The Government May Take No Raisins Without Just Compensation

By HSK, June 22, 2015

Raisin lovers may want to take note that the U.S. Supreme Court in the case of Horne v. Department of Agriculture, Case No. 14-275, on June 22, 2015, issued a decision regarding an obscure raisin law. The Agricultural Marketing Agreement Act of 1937 authorized the Secretary of Agriculture to promulgate “marketing orders” to maintain stable markets for certain agricultural products. The marketing order for raisins resulted in the creation of the Raisin Administrative Committee. The Committee apparently took a rather liberal interpretation of its mandate to the extent that raisin growers were required to set aside a certain percentage of their crop – 47% in 2002-2003, 30% in 2003-2004 – which the government took free of charge. Those raisins were then disposed of as the Committee saw fit. They may have been sold in noncompetitive markets, donated, or otherwise disposed of in furtherance of the program. The growers only received the net proceeds of the program (less the government’s expenses in administering it). Nothing guaranteed the growers ever received a cent and, in fact, in one year they did receive nothing.
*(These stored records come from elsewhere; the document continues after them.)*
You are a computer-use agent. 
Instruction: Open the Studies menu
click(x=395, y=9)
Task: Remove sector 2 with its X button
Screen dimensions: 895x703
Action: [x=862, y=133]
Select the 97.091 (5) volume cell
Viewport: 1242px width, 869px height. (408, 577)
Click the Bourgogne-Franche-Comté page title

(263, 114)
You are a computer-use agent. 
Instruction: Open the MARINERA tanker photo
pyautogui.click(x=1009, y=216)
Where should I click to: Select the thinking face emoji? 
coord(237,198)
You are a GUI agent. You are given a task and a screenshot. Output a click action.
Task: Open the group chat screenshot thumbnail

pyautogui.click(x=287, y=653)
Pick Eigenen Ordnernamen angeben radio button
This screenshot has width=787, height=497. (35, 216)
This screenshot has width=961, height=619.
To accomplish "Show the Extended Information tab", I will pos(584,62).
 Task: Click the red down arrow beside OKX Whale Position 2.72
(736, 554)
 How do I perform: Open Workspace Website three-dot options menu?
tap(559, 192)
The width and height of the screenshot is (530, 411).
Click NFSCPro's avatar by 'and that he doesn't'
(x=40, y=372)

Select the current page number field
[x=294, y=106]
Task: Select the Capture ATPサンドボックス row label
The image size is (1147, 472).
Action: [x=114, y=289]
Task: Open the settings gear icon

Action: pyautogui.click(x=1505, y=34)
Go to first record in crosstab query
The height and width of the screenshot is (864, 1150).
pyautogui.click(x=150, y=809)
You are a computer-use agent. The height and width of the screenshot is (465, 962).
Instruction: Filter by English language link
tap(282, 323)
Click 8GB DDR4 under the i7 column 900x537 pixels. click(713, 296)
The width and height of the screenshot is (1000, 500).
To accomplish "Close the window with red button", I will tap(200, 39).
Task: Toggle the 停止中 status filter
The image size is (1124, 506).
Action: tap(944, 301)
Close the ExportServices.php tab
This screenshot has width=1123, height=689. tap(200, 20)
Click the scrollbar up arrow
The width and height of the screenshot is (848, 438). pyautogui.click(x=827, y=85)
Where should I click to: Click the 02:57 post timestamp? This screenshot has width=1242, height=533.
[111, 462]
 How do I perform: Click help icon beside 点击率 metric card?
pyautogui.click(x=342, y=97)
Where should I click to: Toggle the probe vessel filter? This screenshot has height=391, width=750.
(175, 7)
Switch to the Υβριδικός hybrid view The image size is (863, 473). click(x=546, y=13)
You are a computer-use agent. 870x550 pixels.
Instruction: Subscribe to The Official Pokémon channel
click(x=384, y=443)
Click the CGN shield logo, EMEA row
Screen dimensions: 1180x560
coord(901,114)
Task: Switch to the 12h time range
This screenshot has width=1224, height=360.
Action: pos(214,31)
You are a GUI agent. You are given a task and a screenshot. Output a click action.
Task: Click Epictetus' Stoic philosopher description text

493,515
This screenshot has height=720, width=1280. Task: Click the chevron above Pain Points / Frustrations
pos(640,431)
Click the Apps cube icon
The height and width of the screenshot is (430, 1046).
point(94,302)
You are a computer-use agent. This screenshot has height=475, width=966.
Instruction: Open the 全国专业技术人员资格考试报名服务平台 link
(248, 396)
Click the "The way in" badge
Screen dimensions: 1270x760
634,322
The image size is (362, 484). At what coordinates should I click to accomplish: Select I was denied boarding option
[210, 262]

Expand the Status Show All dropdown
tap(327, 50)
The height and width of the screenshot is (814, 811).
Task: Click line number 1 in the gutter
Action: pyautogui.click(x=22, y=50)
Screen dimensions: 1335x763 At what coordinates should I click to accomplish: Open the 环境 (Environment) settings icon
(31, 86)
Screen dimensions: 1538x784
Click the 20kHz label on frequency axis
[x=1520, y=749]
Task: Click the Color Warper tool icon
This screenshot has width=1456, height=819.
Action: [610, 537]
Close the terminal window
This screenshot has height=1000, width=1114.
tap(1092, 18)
The Hornes are family growers who were not very happy with turning a large percentage of their crop over to the government for potentially nothing in return and eventually refused to do so. They were fined the fair market value (of their own raisins) plus additional civil penalties.

 

The Hornes believed the government program was an unconstitutional taking of their property without just compensation, as required by the Fifth Amendment. The government contended that the program was not a taking as (i) personal property is afforded less protection than real property, (ii) the program conferred a benefit in the form of an orderly raisin market, (iii) the growers maintained a net interest in the raisins, and (iv) they could just plant something else. In essence, the government argued the program was a regulatory “use restriction” and, while affecting private property, did not amount to a taking.

 

The Supreme Court rejected these arguments. It held that personal property enjoys the same protection under the Takings Clause as real property. This program required the physical transfer of the crop to the government which then held title to it and sole control over its disposition. The fact that the growers are provided some benefit in the form of net proceeds did not change the character of the taking.